Ethereal-users: Re: [Ethereal-users] HTTP Dissector & reassembler, tethereal, and mirroring a we
Jon Passki wrote:
While doing off-line analysis of some HTTP traffic, I would like to
reconstruct the results back into a webpage. I understand the GUI
has the TCP reassembly [1,2,3], plus the HTTP dissector understands
data such as JPEGs.
"Understands" in the sense that it can dissect the structure of a JPEG
file; it doesn't "understand" it in the sense of being able to display
the image. (Also, the HTTP dissector only "understands" that
"image/jpeg" means that the entity body should be handed to the JPEG
dissector - which it knows because the JPEG dissector has registered
itself with a media type of "image/jpeg".
What I'd like to do is feed a pcap session
into tethereal, reconstruct an HTTP session, and have the HTTP
dissector magically spit out a web page.
To do this seems non-trivial to me, since there might be multiple
TCP sessions for one web page (e.g. a JPEG download).

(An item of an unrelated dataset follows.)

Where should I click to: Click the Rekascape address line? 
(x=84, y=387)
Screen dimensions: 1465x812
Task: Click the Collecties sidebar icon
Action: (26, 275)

By "Web page" do you mean "page displayed by a Web browser"? If so,
then that's not really a concept that exists at the HTTP layer, and
thus, it's not really something that the HTTP dissector should be doing.
A tap could perhaps be used to gather together various HTTP entities
that could be considered the components of a Web page, but I'm not sure
what it'd do with them after that. Is there some representation of a
Web page, in that sense, as a single file? If not, what would the tap
in question do with that the components of the page to "spit out a Web
page"?
So, I'd
assume a state machine of some sort. Example: the initial page had
some image src, so the state machine would check to see if there
were any HTTP requests for the link. Then this has the added
difficulty that time would be the only thing to separate multiple
downloads of the same file (JPEG Session 1 was 10 seconds later,
JPEG Session 2 was 60 seconds later, JPEG Session 3 was 120 seconds
later - use JPEG Session 1).
So, does this functionality exist?
No.
If so, what did I miss in reading up on reassembly?
None of that has anything to do with "reassembly" in Ethereal's sense of
the word. "Reassembly", in Ethereal's sense, refers to assembling the
parts of a higher-level packet that are contained in multiple
lower-level packets, e.g. reassembling fragments of a fragmented IP
datagram, reassembling the parts of an HTTP request or reply split
across multiple TCP segments, etc.. There's no notion of a "Web page"
at the HTTP layer or any other protocol layer, so there's no notion of
"reassembly" of a Web page at the protocol layer, so the existing
reassembly code wouldn't help.